Читаем Паргоронские байки. Том 5 полностью

Лучше всего… Всеблагий хотел послать Аэссе эту мысль, отослать ее прочь… но его пошатнуло. Желудок снова прорезало болью, ныли разъеденные ядом зубы, язык горел огнем, а пищевод и особенно горло… это не были в буквальном смысле желудок, зубы, язык и пищевод, это были скорее идеи желудка, зубов, языка, пищевода… калейдоскоп воззрений смертных на то, какими могут быть органы божества.

И в этих идеях что-то нарастало, разгоралось, пылало пламенем… и Всеблагий знал, что это.

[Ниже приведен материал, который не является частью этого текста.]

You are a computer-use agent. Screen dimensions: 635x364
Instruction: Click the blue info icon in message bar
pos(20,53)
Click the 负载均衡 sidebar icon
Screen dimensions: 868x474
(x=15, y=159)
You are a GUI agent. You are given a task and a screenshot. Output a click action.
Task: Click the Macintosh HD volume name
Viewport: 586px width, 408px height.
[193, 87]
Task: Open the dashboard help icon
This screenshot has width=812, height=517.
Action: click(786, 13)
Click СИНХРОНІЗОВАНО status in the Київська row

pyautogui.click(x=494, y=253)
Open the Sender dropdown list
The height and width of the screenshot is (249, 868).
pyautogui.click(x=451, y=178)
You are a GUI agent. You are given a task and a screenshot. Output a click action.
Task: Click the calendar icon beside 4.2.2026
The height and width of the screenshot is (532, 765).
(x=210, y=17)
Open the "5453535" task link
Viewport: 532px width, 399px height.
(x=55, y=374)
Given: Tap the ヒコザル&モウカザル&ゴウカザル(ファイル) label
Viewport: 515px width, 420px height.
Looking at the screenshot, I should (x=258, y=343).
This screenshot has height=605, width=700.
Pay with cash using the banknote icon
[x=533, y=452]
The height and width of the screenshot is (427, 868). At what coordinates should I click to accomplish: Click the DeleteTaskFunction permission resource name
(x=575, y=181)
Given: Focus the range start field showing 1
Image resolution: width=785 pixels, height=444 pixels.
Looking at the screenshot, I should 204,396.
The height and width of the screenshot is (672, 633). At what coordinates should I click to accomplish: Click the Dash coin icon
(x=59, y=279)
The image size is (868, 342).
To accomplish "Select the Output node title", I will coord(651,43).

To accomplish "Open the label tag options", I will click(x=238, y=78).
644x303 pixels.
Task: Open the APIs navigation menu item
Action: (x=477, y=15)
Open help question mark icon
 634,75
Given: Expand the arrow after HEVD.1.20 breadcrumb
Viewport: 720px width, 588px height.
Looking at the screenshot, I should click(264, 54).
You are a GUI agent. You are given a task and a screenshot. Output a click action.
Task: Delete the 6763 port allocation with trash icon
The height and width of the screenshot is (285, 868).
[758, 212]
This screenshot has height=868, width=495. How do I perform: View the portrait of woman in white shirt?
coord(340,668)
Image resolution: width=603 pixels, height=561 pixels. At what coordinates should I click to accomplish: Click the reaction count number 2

Он утишал божественную силу до предела. Загонял в самую глубину, сдерживал как мог. Запечатывал все то, чем мог бы быть, становился словно изображением самого себя. Простым и косным, как если бы был смертным.

Но сила искала выхода. Отравленные ядом Ралеос, высшие оболочки Всеблагого источали безумную отраву. Она рвалась наружу, набирала мощь, питалась его собственной энергией.

Напоенный божественной мощью, яд Ралеос тысячекратно умножился. Он стал сильнее Всеблагого, сильнее, чем был Ллемедрин… и вот он исторгся вовне.

Калакута, гибель мироздания.

Она мгновенно заполнила окружающее. Смыла все, уничтожила все… и в том числе Аэссу. Изошедший из Всеблагого яд был мгновенной смертью — и она даже не успела ничего понять.

Тихая рощица. Их с Аэссой карманное море. Ротонда, в которой Всеблагий любил приводить в порядок мысли. Все это было первичного творения, все это они создали вместе — и все это теперь погибало, обращалось в ничто.

И это было только начало. Всеблагого охватило неизбывное горе — но упиваться им не было времени. Анклав разрушался, его заполняла продолжающая хлестать калакута. Гибель богини ее только усилила, наполнила безмерной энтропической мощью. Скоро она просочится сквозь Кромку, хлынет в другие измерения.

Смешавшись с божественной силой Всеблагого, для него самого эта дрянь стала безвредной. Иронично, но именно он теперь и не мог умереть.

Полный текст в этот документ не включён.